Impact of arial high‐rate episodes and atrial cardiomyopathy on future stroke in patients with dual chamber permanent pacemakers

We read with great interest the article by Lu et al., on the optimal cutoff of atrial high-rate episodes (AHREs) for neurological events in patients with dual chamber permanent pacemakers (PPMs).1 The authors demonstrated that an AHRE duration of ≥2 min, detected using dual-chamber PPMs, was significantly associated with neurological events in Taiwanese patients with no history of arial fibrillation (AF).1 We would like to thank Dr. Wei-Da Lu et al. for their kind interest in our article “Impact of atrial high-rate episodes on the risk of future stroke.”2 In previous studies regarding AHREs, patients with a history of AF who received anticoagulant therapy were also included; however, we analyzed 348 patients with cardiac implantable electronic devices (CIEDs) who had no history of AF and anticoagulant therapy.2 Therefore, we believe that we were able to reliably assess the effect of AHRE alone on the risk of embolic stroke. Dr. Wei-Da Lu et al. analyzed a cohort from which patients with a history of AF were excluded, but included patients who had received anticoagulant therapy.
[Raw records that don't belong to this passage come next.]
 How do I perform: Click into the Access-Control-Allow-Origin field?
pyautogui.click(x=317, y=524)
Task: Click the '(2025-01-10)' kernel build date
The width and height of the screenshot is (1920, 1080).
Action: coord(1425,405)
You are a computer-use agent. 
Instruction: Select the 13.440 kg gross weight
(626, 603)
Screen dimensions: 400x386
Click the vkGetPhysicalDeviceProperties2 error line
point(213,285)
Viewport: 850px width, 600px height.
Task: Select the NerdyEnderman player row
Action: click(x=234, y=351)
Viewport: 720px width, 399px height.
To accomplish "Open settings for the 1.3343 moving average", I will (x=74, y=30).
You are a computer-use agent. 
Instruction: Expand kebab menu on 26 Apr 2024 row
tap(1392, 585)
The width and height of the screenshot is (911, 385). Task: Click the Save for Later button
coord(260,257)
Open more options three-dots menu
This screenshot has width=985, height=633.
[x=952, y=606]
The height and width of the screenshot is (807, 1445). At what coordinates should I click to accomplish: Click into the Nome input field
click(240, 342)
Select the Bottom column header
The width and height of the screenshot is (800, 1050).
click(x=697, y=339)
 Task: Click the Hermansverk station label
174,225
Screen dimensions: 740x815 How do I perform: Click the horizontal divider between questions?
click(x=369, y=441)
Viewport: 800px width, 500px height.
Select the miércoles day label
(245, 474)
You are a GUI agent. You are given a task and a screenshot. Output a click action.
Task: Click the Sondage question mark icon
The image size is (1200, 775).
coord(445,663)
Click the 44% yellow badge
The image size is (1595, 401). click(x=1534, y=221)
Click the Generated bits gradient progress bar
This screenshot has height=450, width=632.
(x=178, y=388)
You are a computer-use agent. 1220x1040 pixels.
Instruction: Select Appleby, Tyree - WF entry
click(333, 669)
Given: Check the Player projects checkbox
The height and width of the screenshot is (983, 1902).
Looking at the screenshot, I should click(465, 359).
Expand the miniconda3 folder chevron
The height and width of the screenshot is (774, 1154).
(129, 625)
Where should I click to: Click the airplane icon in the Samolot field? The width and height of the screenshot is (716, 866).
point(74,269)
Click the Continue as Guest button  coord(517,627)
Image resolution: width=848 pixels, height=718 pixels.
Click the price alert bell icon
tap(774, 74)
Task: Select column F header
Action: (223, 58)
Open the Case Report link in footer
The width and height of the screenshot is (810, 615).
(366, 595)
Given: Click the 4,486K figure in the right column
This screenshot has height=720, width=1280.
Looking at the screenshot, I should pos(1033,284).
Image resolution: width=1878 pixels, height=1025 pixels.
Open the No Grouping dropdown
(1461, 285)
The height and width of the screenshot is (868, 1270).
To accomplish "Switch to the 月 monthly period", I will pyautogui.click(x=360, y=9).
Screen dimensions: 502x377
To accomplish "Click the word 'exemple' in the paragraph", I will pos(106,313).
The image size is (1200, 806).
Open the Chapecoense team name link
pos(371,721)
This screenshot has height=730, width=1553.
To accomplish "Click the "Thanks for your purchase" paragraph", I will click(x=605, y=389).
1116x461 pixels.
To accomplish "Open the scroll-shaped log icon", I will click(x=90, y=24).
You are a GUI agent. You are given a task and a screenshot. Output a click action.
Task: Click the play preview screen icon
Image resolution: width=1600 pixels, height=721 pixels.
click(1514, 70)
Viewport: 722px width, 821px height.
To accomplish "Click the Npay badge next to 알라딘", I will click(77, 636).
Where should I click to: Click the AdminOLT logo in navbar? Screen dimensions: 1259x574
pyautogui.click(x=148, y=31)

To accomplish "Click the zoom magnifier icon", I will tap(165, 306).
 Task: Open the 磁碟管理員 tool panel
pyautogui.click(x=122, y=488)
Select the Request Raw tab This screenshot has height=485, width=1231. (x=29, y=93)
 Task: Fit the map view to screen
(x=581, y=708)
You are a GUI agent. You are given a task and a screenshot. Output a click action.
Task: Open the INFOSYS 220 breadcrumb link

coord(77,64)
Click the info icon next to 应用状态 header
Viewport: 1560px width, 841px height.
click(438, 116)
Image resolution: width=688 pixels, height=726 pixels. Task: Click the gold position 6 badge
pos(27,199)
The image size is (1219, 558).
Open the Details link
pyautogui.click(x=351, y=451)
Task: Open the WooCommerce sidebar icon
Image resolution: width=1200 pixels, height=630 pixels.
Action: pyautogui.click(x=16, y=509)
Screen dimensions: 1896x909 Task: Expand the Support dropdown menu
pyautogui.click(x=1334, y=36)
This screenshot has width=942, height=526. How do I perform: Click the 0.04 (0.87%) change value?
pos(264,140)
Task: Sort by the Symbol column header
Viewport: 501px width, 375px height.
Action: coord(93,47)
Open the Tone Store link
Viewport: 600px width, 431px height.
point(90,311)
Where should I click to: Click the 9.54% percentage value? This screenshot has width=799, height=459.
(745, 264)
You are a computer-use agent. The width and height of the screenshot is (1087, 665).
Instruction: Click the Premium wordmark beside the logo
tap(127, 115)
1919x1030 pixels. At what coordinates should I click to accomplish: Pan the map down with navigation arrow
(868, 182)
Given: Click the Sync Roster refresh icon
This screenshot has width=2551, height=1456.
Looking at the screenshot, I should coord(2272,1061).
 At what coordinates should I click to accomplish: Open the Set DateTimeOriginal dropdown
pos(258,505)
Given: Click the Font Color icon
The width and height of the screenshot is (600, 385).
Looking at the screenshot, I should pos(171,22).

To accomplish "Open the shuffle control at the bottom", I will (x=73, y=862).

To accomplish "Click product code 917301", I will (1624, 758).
Similar to previous studies, the authors demonstrated significant increases in the rate of neurological event associated with short-duration AHREs. We consider that atrial cardiomyopathy plays a key role in the relationship between AHREs and the occurrence of stroke.3 Furthermore, aging and systemic vascular risk factors can cause an abnormal atrial substrate leading to atrial cardiomyopathy. Atrial cardiomyopathy is also associated with hypercoagulability, and AHREs can lead to embolic stroke events.3 The association between stroke and AHREs can be explained on the basis of atrial cardiomyopathy, which has common risk factors; however, this relationship was not evaluated in this study.

Dr. Wei-Da Lu et al. provided valuable data regarding the temporal relationship between AHREs and neurological events.1 The time from the first detection of AHRE to neurological events in 19 patients with ischemic stroke or TIA was 1–93 (18.4 ± 24) months.1 However, previous studies revealed that 49%–83% of patients with stroke did not show any AHREs.4-6 These data may reflect an indirect mechanism that led to stroke, and reveals the existence of an association between hypercoagulability, AHREs, and atrial cardiomyopathy.

We consider that short-duration AHREs may cause atrial cardiomyopathy and could become a risk marker for embolic stroke events. Dr. Wei-Da Lu et al. have provided the data supporting this possibility.

Dr. Kondo received lecture fees from Daiichi-Sankyo, Bayer, Abbott Medical Japan, Biotronik Japan, Boston Scientific, Japan Lifeline, and research funds from Daiichi-Sankyo. Dr. Kobayashi received lecture fees from Abbott Medical Japan, Bayer Japan, Bristol-Myers Squibb, Boehringer Ingelheim, Daiichi-Sankyo, and scholarship funds from Takeda Pharmaceutical, Abbott Medical Japan, Terumo, Otsuka Pharmaceutical, Boehringer Ingelheim, Astellas, Daiichi-Sankyo, Win International, Japan Lifeline, and Nipro.